> **Work task**
Restate all data exactly. No images.

Saved data entries:
============================================================
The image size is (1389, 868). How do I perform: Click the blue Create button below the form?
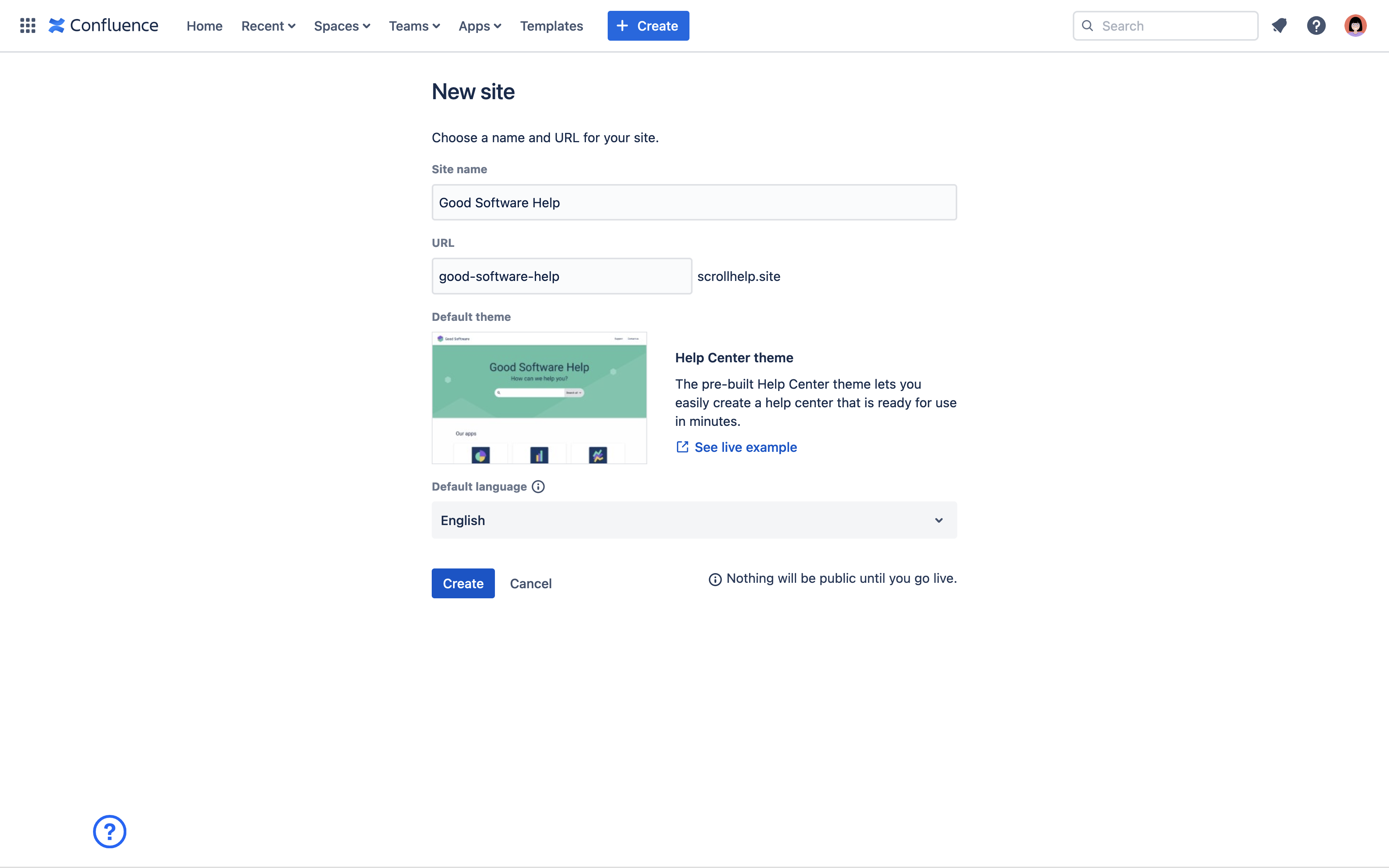[463, 583]
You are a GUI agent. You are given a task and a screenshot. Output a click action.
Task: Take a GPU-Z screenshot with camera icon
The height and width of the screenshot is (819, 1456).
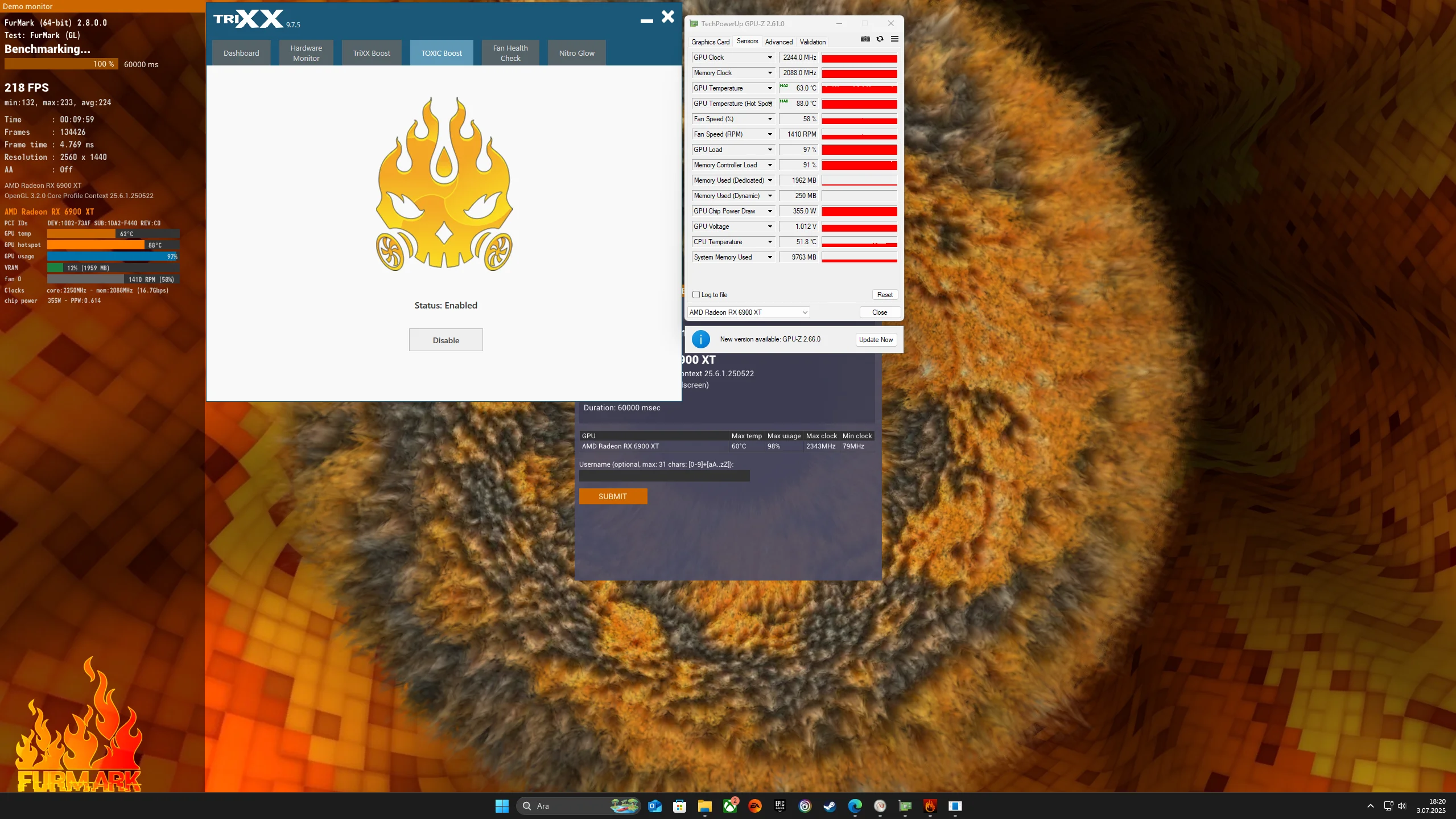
============================================================
> **Result of this exercise**
The image size is (1389, 868). How do I perform: Click the blue Create button below the form?
[463, 583]
You are a GUI agent. You are given a task and a screenshot. Output a click action.
Task: Take a GPU-Z screenshot with camera icon
The height and width of the screenshot is (819, 1456).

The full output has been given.